■ Problem details: Locate the line containing "How do I perform: Reply" in the data below. Reproduce it and every following line up to the end, exactly as given.

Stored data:
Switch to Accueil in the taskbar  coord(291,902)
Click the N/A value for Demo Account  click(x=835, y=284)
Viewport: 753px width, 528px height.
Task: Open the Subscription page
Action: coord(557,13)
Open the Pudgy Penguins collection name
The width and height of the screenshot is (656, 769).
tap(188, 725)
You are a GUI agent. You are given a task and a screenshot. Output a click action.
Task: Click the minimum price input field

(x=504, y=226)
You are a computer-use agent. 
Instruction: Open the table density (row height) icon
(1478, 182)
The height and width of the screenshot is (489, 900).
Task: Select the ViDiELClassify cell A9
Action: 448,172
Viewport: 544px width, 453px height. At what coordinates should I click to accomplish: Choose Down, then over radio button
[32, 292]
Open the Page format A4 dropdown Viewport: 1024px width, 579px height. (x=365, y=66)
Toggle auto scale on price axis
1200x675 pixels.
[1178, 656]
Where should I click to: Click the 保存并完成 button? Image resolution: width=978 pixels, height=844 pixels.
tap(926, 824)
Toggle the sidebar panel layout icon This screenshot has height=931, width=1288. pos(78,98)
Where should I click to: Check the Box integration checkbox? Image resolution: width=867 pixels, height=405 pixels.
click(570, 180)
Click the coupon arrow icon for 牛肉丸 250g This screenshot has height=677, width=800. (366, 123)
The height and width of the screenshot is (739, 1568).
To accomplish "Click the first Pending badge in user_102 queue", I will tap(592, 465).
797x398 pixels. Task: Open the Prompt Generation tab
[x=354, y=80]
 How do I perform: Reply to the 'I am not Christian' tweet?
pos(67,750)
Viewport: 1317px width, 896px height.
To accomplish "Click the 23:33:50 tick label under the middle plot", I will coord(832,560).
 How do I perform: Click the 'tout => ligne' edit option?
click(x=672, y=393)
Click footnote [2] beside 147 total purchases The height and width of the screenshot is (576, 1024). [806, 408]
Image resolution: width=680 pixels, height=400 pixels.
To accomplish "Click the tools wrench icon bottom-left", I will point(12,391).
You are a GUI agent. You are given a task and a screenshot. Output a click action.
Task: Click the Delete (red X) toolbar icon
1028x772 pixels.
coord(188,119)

■ Response below:
 How do I perform: Reply to the 'I am not Christian' tweet?
pos(67,750)
Viewport: 1317px width, 896px height.
To accomplish "Click the 23:33:50 tick label under the middle plot", I will coord(832,560).
 How do I perform: Click the 'tout => ligne' edit option?
click(x=672, y=393)
Click footnote [2] beside 147 total purchases The height and width of the screenshot is (576, 1024). [806, 408]
Image resolution: width=680 pixels, height=400 pixels.
To accomplish "Click the tools wrench icon bottom-left", I will point(12,391).
You are a GUI agent. You are given a task and a screenshot. Output a click action.
Task: Click the Delete (red X) toolbar icon
1028x772 pixels.
coord(188,119)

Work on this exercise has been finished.